(Work to be completed) Find the lines of the material below that include the string "teal", then copy each one.

** Records supplied follows **

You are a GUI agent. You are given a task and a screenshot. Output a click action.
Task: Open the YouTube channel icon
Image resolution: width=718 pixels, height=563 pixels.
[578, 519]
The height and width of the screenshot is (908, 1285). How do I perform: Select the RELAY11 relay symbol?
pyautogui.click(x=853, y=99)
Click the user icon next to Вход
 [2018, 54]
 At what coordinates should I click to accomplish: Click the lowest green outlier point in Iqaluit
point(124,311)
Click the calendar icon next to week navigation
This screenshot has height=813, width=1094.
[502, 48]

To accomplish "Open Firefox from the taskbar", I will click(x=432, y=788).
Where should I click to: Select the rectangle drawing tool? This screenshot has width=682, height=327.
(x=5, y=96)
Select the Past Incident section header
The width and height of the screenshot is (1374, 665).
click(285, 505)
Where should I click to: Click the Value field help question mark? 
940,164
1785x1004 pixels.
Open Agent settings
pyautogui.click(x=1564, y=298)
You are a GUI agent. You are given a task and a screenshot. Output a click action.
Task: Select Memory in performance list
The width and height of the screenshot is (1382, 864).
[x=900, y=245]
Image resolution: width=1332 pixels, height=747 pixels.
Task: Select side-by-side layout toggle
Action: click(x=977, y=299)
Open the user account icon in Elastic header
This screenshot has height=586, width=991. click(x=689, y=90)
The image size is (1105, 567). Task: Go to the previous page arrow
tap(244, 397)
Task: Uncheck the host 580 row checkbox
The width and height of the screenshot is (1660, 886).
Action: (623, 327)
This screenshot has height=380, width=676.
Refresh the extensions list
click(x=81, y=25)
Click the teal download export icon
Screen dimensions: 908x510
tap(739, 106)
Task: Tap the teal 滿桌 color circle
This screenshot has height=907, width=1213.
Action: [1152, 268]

** End of Records supplied **

(Written response)
Click the teal download export icon
Task: Tap the teal 滿桌 color circle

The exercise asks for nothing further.